I’ve been thinking a lot about my purpose in life. It is my feeling that we are not put on this earth to just live and work and die and that’s it. There has to be a reason that God put me on this earth. I’ve struggled with this a lot lately. I’ve been married 7 years but I don’t really think I’m an exceptional wife. I’m not the best house keeper nor am I the best at making sure to grocery shop or do laundry on time. I am aware of my flaws and bless my poor husband he is such a help. I know we were put on this earth to love each other but I don’t think that’s my only purpose.
So it must be something else. Well it can’t be that I’m the best daughter or sister. I’m terrible at calling people or checking in. I often find myself so tired after work that I will do nothing else but sit in my room alone and not speak to anyone. This terrible character trait also makes me a sucky friend too. So this must not be my purpose either.

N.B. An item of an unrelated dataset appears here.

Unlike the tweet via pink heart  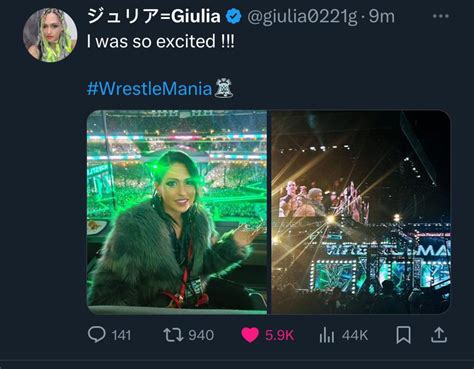click(250, 335)
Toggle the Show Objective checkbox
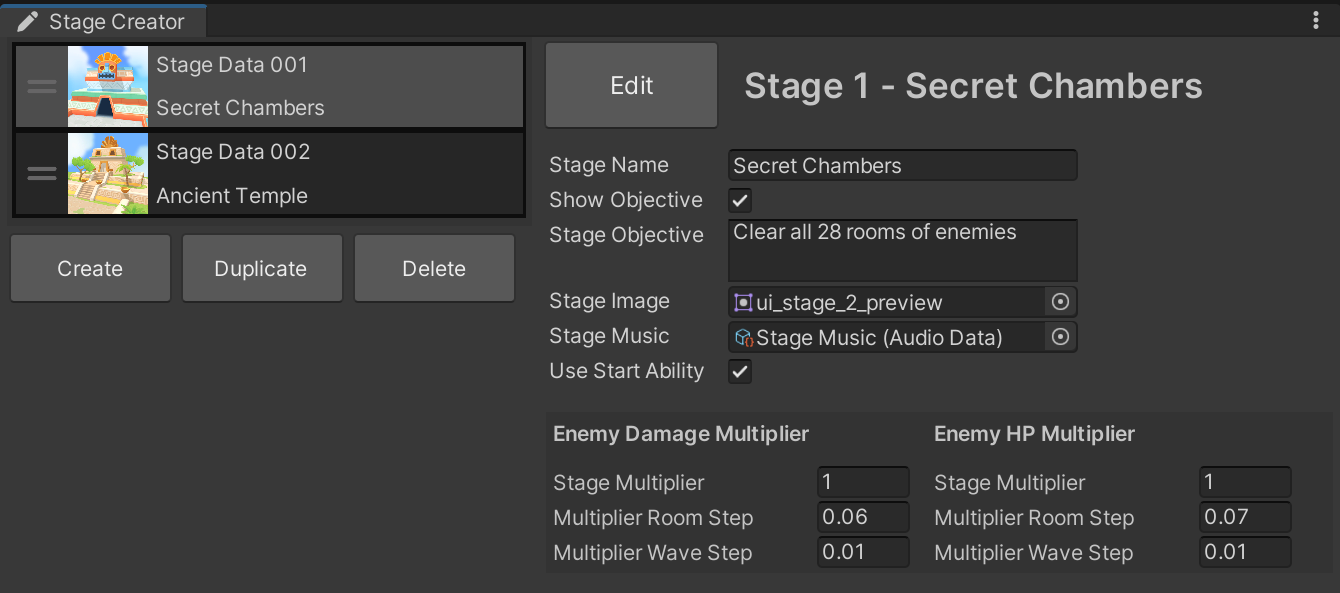This screenshot has width=1340, height=593. click(740, 200)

Work. It has to be work right? That’s a negative ghost rider. I made 10 years at my job in January and I have found this year to be one of the hardest I have experienced so far. I barely move from my spot in my office but I find myself beyond mentally exhausted on a daily basis. I have been faced with challenges every single day since the school year started. Sometimes I can cope and sometimes I think they are giving me an ulcer.

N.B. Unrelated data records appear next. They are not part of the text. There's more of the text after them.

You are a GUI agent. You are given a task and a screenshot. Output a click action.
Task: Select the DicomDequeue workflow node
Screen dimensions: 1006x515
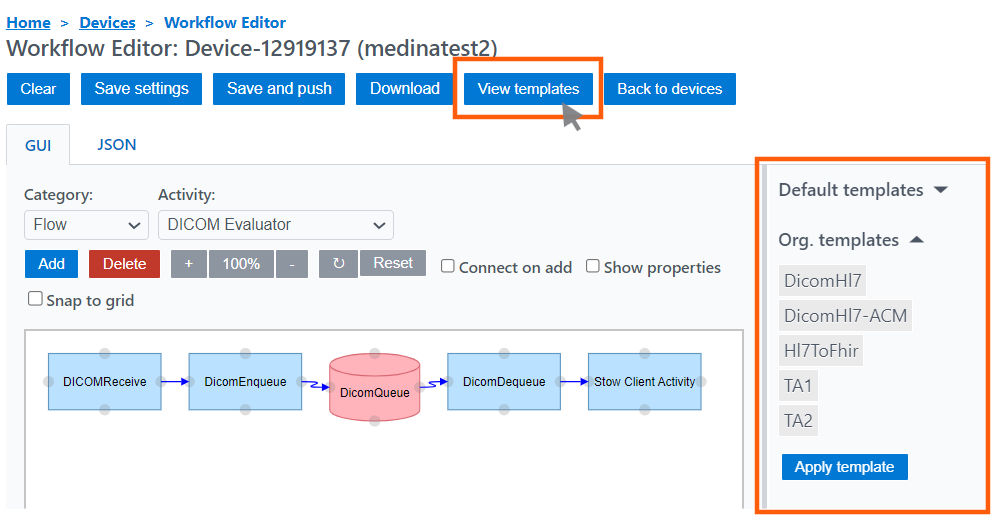click(504, 381)
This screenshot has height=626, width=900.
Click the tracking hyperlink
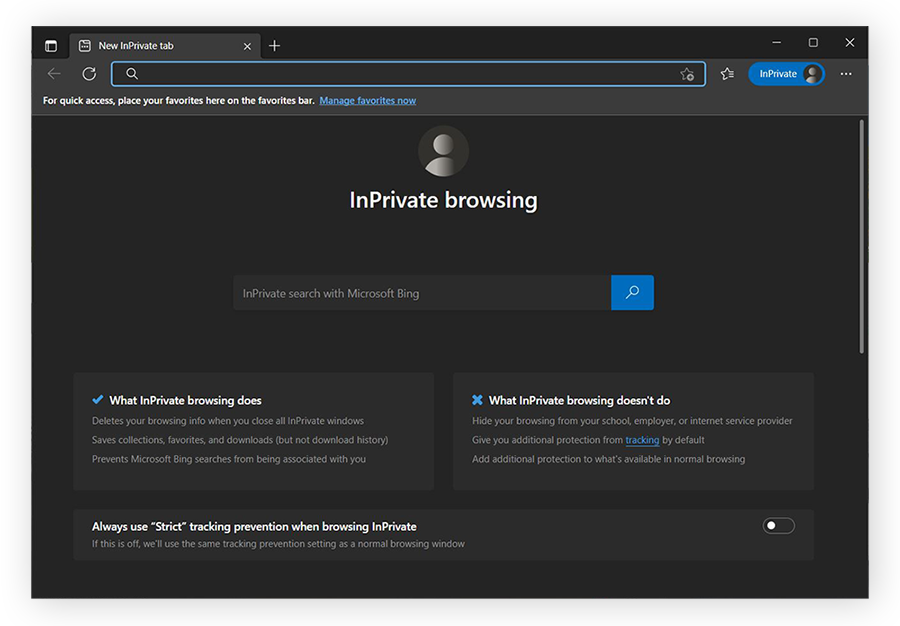(641, 439)
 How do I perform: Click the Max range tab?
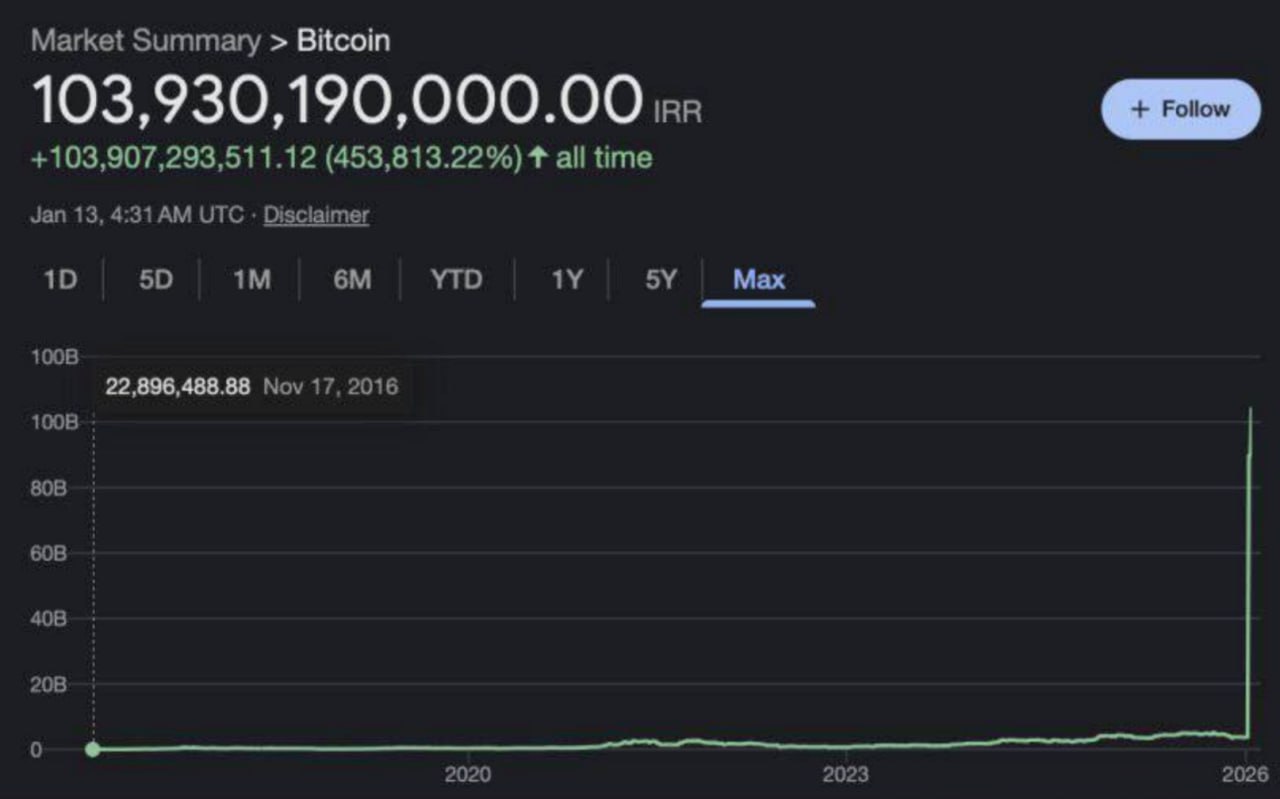pyautogui.click(x=759, y=279)
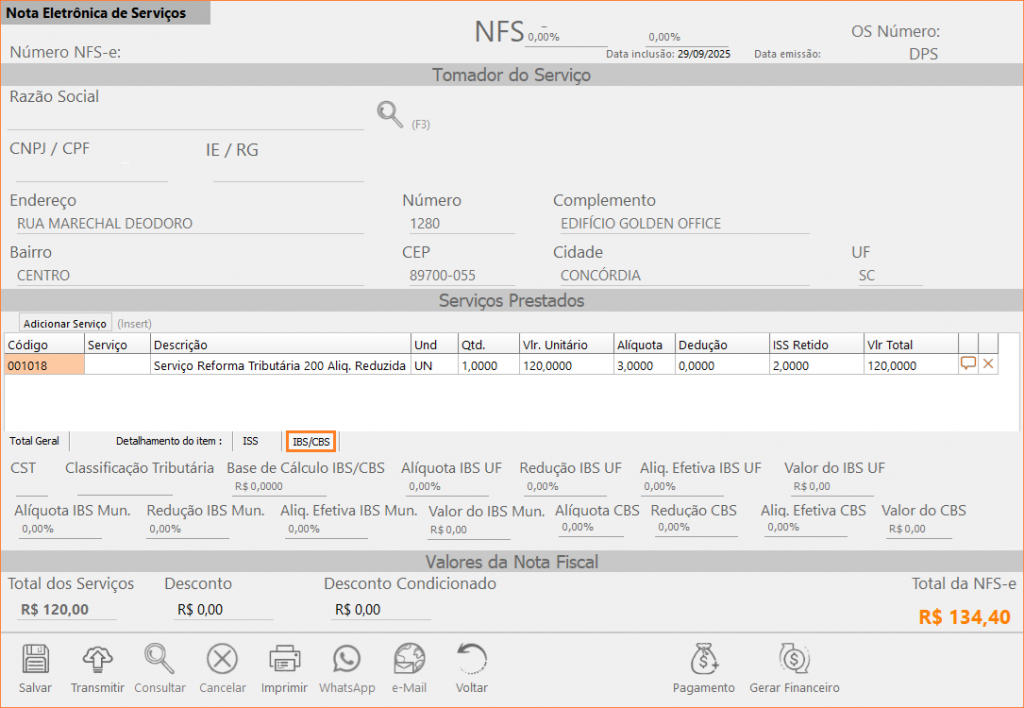Click the Salvar floppy disk icon

[x=35, y=660]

Ok so if I’m not the best wife, daughter,sister, friend or that great at work what is it? We already know about my no kids issue so its gotta be something other than that. Maybe its theater life. Maybe finally I’ve found my calling and know what I’m good at. Well if you would have asked me back in October I might have said this was true but now I just don’t know. 10 years of auditioning and I finally made a show. An amazing show and I loved it so much. Then I spent the fall working on 3 shows and loving it the whole time. But once those were over what do I do? I’ll audition for another show. I’ve got to hope that I’ve gotten better at my craft and I should have a decent shot. NOPE! I auditioned for a show and it was a big no again. This has me questioning everything all over again. Was getting into that one show a fluke? Am I a one hit wonder? Do I think I am better than I am? At any rate I’m not sure if this is my purpose either.
So what is it? Why am I here? I’m not sure if I’m really meant to know but I sort of wish I did. This is something I really need to work on. Maybe I don’t need to know. Maybe I just need to figure how to be ok with just being me.